Along with the material Cohen developed for the band during his time in New York, Big Vicious began to build arrangements and new tunes. The sound of the ensemble began to reflect the diverse experiences of its members, according to Cohen, but one element—the presence of two drummers—continued to bother him.

“Working with two drummers, I kept wondering, ‘How tight can we get it?’ In the past few years, especially when Ziv joined, it started to change. I wanted to strip it down, find the simplicity. It’s all about reduction and repetition.”

Every band that has attempted to combine two drummers—whether it be the Grateful Dead, the Allman Brothers Band or saxophonist Joe Lovano’s Us Five—has had to find the sweet spot where percussionists like the Allmans’ Butch Trucks and Jaimoe complemented each other’s styles and touch, and flowed as one, rather than bumping against one another and drowning each other out.

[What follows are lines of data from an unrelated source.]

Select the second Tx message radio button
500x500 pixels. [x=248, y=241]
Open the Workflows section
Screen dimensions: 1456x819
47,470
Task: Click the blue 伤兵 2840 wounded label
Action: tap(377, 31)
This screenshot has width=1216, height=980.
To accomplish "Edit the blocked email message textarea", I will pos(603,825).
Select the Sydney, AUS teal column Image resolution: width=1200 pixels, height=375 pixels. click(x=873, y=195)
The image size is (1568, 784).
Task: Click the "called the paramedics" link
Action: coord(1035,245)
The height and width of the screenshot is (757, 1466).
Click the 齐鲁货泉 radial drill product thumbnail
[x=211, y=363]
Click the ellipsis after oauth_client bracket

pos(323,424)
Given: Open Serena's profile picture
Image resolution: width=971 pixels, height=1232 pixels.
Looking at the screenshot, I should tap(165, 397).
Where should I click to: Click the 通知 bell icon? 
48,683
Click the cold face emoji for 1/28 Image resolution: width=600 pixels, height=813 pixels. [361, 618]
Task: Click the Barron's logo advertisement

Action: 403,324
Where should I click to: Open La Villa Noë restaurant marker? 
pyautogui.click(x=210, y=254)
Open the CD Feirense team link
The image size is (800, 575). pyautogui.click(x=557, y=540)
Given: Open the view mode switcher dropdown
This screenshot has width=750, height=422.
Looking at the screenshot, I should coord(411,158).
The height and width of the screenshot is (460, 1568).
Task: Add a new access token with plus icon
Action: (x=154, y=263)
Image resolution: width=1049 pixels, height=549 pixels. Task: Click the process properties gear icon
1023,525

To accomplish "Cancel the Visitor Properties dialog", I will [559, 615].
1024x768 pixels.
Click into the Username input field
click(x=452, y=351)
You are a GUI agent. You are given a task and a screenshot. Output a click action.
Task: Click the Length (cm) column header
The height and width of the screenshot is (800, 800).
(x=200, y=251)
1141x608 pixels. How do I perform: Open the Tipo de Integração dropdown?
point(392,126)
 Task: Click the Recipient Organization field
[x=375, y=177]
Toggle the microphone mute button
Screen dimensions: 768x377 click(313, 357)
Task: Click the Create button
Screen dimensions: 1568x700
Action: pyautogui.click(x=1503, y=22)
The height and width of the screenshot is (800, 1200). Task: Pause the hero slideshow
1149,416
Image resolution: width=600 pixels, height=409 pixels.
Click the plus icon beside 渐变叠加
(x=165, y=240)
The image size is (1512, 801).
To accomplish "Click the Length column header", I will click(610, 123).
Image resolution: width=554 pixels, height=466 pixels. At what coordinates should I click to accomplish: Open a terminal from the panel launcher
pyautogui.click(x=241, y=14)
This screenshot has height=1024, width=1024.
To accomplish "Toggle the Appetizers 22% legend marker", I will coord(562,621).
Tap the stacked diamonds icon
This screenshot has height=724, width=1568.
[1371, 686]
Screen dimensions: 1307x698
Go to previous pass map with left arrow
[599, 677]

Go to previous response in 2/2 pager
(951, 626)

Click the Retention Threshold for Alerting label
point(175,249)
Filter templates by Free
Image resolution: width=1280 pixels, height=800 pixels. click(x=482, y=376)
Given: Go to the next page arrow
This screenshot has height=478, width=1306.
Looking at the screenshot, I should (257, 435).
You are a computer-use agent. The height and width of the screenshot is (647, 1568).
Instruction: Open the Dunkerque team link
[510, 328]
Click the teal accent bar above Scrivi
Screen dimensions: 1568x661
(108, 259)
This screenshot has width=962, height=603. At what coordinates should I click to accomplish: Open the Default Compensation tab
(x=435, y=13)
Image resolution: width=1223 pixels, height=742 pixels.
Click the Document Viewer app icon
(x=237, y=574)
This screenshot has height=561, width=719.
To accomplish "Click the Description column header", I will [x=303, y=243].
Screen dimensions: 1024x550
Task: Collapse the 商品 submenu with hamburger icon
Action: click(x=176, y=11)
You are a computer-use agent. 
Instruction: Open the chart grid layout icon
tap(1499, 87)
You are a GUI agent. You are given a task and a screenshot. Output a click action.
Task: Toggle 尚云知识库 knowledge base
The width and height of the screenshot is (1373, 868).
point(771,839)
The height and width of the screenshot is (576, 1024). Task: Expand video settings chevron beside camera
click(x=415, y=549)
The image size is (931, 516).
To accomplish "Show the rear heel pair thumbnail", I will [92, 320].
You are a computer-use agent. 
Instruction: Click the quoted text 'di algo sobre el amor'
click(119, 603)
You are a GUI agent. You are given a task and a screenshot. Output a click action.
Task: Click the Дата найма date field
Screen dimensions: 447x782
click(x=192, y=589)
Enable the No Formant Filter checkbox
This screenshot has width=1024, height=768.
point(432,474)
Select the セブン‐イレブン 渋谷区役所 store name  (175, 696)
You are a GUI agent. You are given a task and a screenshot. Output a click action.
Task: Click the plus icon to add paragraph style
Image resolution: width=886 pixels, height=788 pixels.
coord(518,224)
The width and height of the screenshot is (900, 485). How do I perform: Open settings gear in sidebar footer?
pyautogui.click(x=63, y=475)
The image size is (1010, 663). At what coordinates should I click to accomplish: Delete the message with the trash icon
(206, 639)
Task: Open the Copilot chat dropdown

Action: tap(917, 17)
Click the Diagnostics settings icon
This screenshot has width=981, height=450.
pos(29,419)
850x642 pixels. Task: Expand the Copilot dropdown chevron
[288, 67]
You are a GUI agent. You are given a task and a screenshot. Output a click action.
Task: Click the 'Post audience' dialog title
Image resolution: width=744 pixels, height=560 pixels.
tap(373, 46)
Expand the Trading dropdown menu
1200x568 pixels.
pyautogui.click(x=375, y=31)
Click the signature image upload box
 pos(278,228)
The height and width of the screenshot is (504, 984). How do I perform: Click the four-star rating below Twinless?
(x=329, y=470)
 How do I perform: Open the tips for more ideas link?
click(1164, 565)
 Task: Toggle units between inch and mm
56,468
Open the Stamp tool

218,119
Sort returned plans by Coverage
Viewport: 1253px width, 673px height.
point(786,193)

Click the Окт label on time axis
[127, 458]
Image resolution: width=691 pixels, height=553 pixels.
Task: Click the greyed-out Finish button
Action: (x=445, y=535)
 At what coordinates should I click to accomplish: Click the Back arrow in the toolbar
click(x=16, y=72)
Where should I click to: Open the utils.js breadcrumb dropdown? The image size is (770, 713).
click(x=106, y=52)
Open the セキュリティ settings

“I think the most commonly known concept for multiple percussion instrumentalists in a situation like this is to work out parts and responsibility within each song to prevent train wrecks,” Ravitz said. “But here, we wanted to find something else. We decide what the music needs and not what drum part is needed. We follow the idea of the song. We can change responsibility even within a phrase. For example, someone plays the main groove and the other colors around it, and midway through the song the other drummer can take over the main groove and we change parts. [Big Vicious producer and ECM Records head] Manfred Eicher described us many times as one big octopus. We listen to each other very deeply. We play less. We think of ourselves as one unit with the responsibility for the music and the freedom that comes from jazz.”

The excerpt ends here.